Pero después de esa amarga experiencia, nos secamos las lágrimas y seguimos en busca de un establecimiento para nuestro hijo. Así llegamos a un colegio pequeño que se basa en el desarrollo de la educación de forma integral, poniendo como eje la educación socioemocional y habilidades de los niños, desarrollando el arte, el deporte, la meditación, y la reflexión crítica. Nos encantó desde el primer día que lo pisamos. ‘Este es el lugar’, pensé.
Mi hijo fue a dar la prueba de postulación, que era más bien un diagnóstico, y a los cuatro días nos enviaron la resolución del proceso. Era una carta personalizada que hablaba de las fortalezas de mi hijo, y en la que decía que él sería aceptado tal cual era. Y no sólo eso, porque el precio era asequible para nosotros y la cuota de incorporación más baja que el promedio de colegios del sector oriente. El alivio fue inmediato. Y no sólo porque ya teníamos un colegio, sino porque era un lugar que nos acompañaría en la formación de nuestro niño, más allá de lo académico.
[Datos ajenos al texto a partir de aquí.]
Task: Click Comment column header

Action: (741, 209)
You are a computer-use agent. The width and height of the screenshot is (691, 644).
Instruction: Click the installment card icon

Este año Antonio entró a prekínder, y aunque no fue fácil, se logró. Nos dimos cuenta de sus habilidades para matemática y la escritura a su corta edad, y a sus habilidades blandas e interacciones sociales.
Durante todo este proceso aprendí a conocerme a mí, a mi familia, y a valorar a mi hijo. Me di cuenta de lo importante que es elegir un colegio como un aliado en la educación, con valores parecidos a los tuyos y que se adecúe a lo que necesite tu niño o niña. Porque más allá de lo que nosotros queríamos o habíamos imaginado, al momento de elegir un colegio debemos identificar cómo son nuestros hijos y cuáles son sus propias necesidades. Finalmente, nuestros niños merecen un lugar donde se sientan acompañados y en el que sean realmente felices”.
Daniela tiene 34 años, es mamá de dos niños y socióloga.